The fine art of loud and total panic in Baby Boom
Keaton’s surprise 1987 hit was a fairly formulaic late-’80s high-concept comedy: powerful career woman ends up taking care of baby, wackiness ensues, big changes follow, etc. But it is given considerable force by the sheer comic bravado of Keaton’s terrific performance, which comes to a head in this all-out breakdown (one shot, no cuts), following the news that yet another element of her ill-advised move to the country has gone to hell. “I used to be cute/em>!” she objects. “I am not prepared for wells to run dry!” Carrying off a speech like this is harder than it looks (it’s easy to play for sympathy, or simply to overdo it), but Keaton sells it beautifully.
Cold as ice in The Godfather Part III
This scene, early in The Godfather Part III (in which Keaton is mostly underused), functions, in many ways, as a specific follow-up to the confession in Godfather II — we see how the years have hardened the once-vibrant Kay, how her hatred for Michael has become so compact as to squeeze out the fear that once compromised it. He’s now trying to be reasonable, to maintain a relationship that is at least cordial, but the coldness and simplicity of her words, dripping with an underplayed venom, is priceless.
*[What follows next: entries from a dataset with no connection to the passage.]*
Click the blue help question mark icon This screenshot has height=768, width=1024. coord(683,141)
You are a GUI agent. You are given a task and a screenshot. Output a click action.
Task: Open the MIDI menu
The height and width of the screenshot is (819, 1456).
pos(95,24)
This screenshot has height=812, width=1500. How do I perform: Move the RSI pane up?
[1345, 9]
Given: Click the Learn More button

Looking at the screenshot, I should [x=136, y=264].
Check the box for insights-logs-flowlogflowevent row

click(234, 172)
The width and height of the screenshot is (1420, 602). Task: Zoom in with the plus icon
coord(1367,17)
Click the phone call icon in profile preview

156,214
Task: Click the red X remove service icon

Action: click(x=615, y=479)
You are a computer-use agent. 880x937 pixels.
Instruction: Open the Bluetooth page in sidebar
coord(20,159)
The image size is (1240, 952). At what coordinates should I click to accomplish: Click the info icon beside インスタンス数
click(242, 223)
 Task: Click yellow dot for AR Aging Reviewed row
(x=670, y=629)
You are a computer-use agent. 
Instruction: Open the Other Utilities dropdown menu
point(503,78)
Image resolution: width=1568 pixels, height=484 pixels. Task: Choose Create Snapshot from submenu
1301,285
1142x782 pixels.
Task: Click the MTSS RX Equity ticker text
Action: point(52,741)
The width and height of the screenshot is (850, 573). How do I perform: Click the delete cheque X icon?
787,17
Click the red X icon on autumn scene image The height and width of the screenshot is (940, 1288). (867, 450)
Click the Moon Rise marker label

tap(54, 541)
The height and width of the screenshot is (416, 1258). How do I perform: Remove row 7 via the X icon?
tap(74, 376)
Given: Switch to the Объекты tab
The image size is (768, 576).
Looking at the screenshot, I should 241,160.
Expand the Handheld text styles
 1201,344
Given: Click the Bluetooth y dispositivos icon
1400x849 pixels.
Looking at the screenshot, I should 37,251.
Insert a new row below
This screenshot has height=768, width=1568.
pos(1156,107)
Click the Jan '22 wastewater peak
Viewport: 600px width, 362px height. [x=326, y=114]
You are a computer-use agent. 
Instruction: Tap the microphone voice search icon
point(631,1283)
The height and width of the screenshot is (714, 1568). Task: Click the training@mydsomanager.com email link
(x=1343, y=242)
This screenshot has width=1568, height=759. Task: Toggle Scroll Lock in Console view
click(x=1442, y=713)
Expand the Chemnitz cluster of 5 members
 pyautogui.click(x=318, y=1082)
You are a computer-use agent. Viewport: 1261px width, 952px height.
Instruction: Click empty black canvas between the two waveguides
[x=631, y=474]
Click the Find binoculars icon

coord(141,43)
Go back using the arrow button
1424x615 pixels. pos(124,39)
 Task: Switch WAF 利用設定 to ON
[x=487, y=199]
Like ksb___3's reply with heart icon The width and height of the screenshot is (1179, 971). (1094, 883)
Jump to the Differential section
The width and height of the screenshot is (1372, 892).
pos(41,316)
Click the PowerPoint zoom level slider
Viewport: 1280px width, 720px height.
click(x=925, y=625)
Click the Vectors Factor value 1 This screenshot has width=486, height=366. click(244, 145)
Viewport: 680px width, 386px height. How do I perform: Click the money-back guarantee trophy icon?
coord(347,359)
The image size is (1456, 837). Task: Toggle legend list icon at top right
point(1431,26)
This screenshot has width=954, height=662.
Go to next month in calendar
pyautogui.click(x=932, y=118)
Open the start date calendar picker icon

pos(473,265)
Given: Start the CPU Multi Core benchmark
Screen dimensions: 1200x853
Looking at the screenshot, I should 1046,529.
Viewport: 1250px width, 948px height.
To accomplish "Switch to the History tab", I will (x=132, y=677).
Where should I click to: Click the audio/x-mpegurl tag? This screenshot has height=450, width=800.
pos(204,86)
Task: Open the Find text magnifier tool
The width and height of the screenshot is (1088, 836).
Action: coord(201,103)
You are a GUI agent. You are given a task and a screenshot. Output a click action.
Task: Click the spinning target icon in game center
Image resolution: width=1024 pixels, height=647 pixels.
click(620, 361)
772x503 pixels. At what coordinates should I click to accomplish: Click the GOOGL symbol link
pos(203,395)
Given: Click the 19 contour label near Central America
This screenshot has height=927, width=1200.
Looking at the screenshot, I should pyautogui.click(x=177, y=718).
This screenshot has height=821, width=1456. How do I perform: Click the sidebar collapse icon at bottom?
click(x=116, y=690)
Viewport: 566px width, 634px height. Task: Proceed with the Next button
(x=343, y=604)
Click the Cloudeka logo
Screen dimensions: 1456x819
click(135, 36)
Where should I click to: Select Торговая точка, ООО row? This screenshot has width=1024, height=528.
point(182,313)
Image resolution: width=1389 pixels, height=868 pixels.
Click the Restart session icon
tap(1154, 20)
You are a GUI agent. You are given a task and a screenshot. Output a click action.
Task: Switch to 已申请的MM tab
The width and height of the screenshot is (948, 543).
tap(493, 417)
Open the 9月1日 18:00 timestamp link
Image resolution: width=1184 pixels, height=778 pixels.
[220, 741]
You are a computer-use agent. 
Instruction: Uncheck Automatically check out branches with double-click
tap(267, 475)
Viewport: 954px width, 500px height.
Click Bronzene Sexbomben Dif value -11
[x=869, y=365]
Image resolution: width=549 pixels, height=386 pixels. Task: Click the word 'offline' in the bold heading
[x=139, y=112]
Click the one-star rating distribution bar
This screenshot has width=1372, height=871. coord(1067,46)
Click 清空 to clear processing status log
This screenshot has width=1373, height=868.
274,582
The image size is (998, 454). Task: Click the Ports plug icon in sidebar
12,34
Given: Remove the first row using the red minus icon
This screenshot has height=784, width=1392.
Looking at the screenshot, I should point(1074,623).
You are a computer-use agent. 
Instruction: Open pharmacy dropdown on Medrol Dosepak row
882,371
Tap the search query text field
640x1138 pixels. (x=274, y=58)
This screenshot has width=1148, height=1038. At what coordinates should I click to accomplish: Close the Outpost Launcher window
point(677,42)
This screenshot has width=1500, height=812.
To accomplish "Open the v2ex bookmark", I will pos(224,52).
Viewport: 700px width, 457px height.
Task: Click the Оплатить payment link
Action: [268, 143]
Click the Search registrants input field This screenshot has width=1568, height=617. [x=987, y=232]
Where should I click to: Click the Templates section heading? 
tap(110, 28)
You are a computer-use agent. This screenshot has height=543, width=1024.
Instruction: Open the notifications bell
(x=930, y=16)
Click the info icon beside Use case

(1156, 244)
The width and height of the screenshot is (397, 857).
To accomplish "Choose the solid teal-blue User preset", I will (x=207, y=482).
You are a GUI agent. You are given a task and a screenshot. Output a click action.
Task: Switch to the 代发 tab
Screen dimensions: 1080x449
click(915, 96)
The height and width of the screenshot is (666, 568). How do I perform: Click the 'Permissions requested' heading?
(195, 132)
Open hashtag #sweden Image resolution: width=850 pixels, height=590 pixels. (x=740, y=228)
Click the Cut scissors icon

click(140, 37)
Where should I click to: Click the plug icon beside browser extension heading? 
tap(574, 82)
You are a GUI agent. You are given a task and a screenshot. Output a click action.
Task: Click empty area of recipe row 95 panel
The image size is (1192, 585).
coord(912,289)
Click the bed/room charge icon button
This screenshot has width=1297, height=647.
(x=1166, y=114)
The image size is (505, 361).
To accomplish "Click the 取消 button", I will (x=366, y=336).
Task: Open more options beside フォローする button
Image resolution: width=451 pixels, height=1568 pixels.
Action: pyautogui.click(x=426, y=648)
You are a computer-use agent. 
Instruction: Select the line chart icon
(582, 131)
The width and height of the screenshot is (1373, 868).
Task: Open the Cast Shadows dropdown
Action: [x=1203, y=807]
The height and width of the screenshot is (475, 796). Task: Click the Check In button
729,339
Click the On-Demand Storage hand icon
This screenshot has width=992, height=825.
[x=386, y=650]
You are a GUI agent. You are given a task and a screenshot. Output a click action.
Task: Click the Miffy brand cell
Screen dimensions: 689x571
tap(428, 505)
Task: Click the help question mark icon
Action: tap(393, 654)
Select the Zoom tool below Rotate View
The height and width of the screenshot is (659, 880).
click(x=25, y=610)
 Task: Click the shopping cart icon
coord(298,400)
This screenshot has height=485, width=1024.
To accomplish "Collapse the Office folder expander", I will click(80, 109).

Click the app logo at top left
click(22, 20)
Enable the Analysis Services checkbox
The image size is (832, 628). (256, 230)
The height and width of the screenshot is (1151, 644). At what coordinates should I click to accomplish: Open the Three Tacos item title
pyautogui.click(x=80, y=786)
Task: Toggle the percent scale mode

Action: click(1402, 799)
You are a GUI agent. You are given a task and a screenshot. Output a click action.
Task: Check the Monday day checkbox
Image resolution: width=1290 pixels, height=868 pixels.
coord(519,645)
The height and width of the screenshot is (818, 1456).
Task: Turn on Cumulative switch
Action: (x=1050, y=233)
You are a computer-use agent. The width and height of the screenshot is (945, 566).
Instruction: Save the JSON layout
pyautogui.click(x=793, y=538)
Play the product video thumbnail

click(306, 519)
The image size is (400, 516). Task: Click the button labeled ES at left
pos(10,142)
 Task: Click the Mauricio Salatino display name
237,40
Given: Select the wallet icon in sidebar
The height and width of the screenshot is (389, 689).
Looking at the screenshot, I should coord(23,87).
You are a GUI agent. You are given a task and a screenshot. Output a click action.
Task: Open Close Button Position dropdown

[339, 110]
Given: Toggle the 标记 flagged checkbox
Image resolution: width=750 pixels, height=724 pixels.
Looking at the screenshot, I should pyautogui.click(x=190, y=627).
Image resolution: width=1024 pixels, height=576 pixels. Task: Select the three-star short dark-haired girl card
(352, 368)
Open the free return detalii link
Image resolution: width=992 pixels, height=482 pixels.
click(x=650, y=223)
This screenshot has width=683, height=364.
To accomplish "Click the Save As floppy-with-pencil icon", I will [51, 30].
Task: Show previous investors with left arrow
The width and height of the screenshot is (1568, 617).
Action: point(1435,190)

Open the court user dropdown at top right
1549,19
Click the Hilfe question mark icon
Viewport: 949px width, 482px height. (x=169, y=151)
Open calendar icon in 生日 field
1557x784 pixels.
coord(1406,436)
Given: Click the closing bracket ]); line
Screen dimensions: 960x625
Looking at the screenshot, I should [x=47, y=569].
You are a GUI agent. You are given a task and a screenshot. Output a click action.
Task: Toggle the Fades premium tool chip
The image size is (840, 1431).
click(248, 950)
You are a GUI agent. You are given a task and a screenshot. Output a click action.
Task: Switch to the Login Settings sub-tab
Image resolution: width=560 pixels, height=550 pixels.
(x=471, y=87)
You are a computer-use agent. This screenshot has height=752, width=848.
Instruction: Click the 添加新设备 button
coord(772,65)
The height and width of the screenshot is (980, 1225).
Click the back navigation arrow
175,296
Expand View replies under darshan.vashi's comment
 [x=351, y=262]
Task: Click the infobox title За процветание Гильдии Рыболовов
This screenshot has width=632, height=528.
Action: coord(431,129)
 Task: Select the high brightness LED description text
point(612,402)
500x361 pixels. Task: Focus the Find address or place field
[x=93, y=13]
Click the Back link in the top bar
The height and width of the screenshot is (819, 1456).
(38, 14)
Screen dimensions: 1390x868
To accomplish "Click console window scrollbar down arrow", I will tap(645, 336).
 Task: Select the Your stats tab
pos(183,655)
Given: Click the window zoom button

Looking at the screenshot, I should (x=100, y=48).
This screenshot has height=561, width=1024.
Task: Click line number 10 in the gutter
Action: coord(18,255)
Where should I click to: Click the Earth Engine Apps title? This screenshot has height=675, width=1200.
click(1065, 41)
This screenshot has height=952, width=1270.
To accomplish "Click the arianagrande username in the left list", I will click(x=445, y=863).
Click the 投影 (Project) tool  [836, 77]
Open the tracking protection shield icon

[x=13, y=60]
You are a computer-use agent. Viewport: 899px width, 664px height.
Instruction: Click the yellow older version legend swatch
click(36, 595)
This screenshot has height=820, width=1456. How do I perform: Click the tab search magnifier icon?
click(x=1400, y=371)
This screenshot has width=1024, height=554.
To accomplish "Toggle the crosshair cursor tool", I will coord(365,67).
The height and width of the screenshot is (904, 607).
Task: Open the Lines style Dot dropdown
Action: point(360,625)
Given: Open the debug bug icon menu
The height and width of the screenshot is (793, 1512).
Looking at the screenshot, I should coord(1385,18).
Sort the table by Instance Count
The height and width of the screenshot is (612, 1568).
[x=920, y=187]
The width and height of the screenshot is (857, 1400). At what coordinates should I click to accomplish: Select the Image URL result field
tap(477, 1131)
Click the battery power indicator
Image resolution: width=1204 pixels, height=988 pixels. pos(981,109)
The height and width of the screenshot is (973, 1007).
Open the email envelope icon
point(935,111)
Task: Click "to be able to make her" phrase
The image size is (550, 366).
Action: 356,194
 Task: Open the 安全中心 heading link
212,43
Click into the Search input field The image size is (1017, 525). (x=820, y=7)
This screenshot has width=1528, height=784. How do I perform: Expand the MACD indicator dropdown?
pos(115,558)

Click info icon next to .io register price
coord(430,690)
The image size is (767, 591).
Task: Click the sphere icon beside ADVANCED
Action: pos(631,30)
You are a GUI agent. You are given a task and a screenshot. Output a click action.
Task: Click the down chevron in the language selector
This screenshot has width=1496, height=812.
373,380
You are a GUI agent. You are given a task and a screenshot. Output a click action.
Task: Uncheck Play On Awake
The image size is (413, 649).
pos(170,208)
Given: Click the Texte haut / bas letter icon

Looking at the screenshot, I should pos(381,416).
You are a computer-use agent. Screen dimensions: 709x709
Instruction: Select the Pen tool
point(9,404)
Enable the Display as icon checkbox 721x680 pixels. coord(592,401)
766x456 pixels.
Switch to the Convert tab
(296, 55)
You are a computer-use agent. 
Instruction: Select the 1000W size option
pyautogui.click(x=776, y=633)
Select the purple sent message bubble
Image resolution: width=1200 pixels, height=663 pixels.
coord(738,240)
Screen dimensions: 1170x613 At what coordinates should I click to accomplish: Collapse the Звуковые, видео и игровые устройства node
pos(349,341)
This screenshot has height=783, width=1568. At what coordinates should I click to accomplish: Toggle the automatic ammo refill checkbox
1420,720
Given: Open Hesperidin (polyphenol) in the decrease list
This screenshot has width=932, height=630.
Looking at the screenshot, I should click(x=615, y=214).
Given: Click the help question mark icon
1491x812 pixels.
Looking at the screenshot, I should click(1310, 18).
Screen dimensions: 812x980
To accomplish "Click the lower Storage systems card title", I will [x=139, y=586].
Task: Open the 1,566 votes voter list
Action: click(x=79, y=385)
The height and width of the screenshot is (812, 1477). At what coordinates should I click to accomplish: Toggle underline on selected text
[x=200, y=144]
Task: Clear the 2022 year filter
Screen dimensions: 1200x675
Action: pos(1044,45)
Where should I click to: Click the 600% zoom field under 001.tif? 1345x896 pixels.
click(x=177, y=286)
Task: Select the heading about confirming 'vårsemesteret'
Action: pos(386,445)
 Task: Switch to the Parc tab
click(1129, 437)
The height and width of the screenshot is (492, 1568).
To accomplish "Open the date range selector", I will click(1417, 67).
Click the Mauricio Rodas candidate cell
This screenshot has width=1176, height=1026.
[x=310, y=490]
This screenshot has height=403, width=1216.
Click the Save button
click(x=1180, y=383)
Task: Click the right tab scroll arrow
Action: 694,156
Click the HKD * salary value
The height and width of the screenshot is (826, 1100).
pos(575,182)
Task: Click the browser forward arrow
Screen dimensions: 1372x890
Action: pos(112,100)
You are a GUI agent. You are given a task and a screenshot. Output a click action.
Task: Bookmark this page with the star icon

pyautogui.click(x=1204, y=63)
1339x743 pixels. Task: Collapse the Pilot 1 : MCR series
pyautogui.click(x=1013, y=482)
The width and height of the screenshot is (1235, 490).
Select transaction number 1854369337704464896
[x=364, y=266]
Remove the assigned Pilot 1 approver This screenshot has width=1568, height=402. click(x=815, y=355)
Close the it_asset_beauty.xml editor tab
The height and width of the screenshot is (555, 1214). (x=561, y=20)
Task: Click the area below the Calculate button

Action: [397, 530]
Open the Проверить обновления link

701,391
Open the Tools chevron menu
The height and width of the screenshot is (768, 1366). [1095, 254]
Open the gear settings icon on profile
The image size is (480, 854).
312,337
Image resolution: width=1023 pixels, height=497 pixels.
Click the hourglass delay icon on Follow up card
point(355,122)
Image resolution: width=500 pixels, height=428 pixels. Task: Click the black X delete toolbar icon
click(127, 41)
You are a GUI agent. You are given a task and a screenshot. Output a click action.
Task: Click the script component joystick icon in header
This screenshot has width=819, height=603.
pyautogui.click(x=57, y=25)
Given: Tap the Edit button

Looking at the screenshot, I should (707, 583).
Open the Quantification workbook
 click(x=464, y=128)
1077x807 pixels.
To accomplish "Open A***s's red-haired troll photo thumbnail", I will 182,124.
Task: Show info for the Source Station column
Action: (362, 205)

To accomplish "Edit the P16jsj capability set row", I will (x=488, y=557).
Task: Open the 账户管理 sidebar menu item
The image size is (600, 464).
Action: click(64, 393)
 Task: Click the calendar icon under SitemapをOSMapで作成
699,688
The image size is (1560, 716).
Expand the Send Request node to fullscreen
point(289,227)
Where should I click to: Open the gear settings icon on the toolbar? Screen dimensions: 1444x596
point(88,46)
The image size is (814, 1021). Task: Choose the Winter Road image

Keeping it together in The First Wives Club
One of Keaton’s singular comic gifts, as displayed in the Baby Boom scene and this one, is in playing the character who is just barely holding herself together, and then — in a flash — losing her control. That happens in this scene from the broad but fun 1996 hit The First Wives Club, in which the mousy Annie (Keaton) watches her forthright friends (played by Goldie Hawn and Bette Midler) go after each other, only to be bullied into blowing her top herself. That’s a good moment, but there’s an even better one right beforehand, as her friends turn on her. The line, as written, is as follows: “You both have severe psychological problems and I, you see, I, I, I’m the nice one here!” Not exactly Oscar Wilde. But listen to her reading of that line (at 1:15) tells you everything you need to know about what a good comic actor can do with a fair-to-middling bit of dialogue.
Au natural in Something’s Gotta Give (NSFW)
Any discussion of what a good actor like Diane Keaton can do with bad material must include Something’s Gotta Give, a giant box office hit ($266 million) in 2003. Jack Nicholson starred in this tale of a filthy-rich playboy who finally falls for a woman his own age — played by Keaton, who got an Academy Award nomination for Best Actress. And she deserved it; Something’s Gotta Give is a terrible movie, a tired and predictable entry in director Nancy Myers’ endless cycle of rom-coms by and about fabulously wealthy and shockingly uninteresting white people. But here’s the thing: Diane Keaton is great in it. Her comic timing is as sharp as ever, she inhabits the role with wit and flair entirely absent from the comatose screenplay, and she proves herself not only up for anything but still — at 55 — very much in the game (object of desire-wise) in her unexpected nude scene (above).